Within the AI Platform, the Multi-modal Intelligence team (MMI) mission is to make fundamental contributions to advancing the state-of-the-art in AI technology related to Video, Image, Document, and other multimodality inputs. “Documents”, for example, stand at the intersection between NLP and Vision research. To fully understand a document, one needs to borrow from both language and visual (Layout) elements of the document. We explore both single and multimodality inputs – and their synergy - to conduct research on forward-looking topics such as Video Understanding, Information Retrieval, Key-Value extraction, few-shot Named Entity Recognition (NER), hierarchical layout analysis, and many others.

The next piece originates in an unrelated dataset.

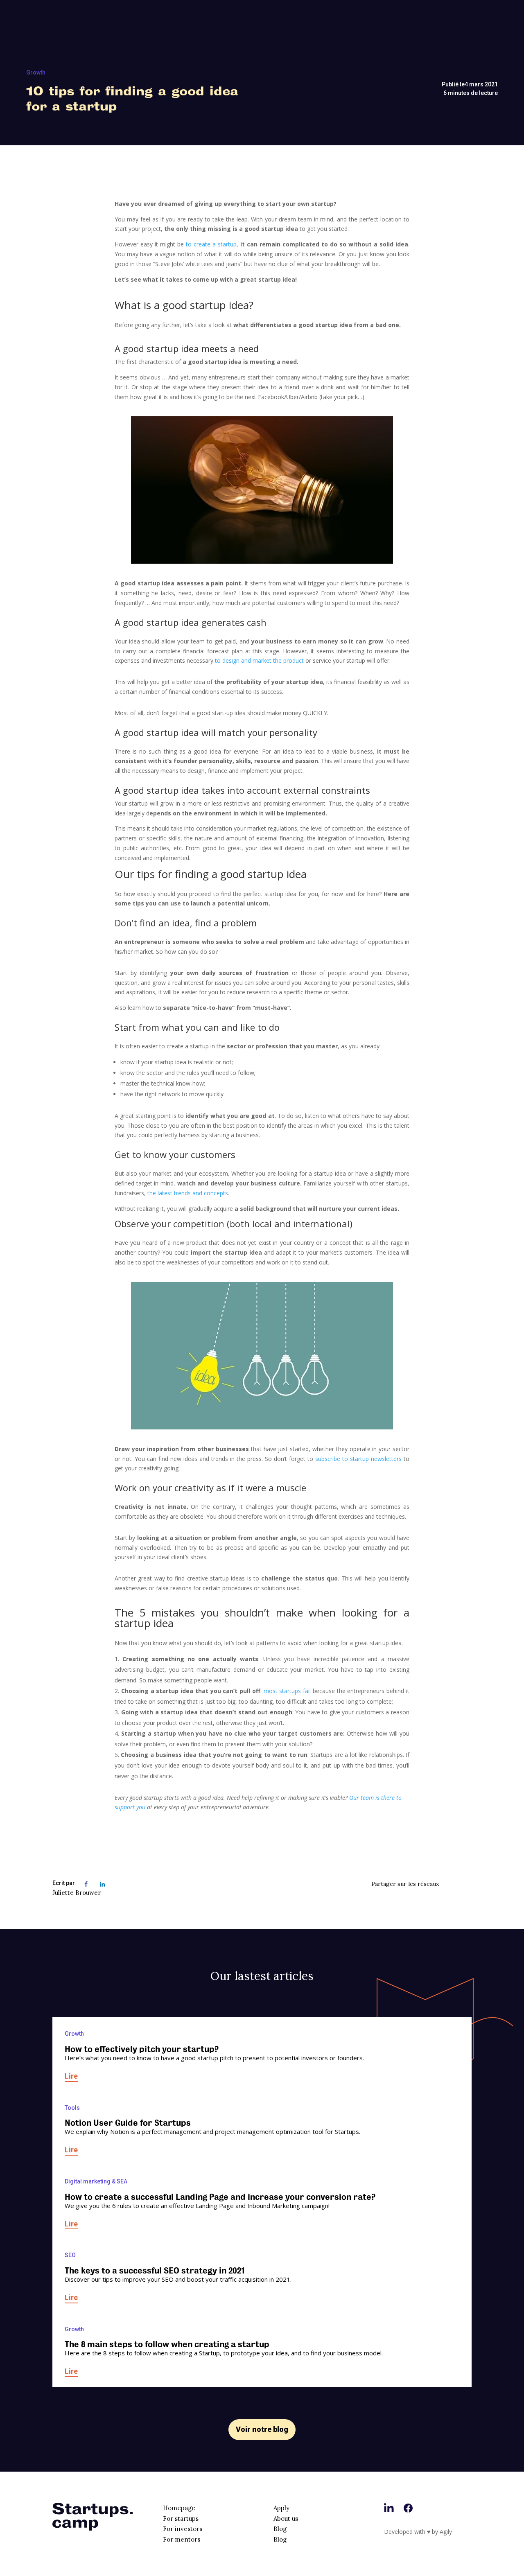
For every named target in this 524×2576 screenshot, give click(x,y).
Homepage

We are looking for Research Interns to work on cutting edge research in Multimodal AI. We are particularly interested in Research Interns with background in AI, NLP, and/or CV, including topics like Video/image understanding, document layout analysis, chart understanding, multi-page multi-document question answering, novel ways of leveraging LLMs for document/video/image understanding and solving problems inherent to large language models (grounding, retrieval-based generation, etc.). Familiarity with modern LLMs/VLMs is a plus, but not required.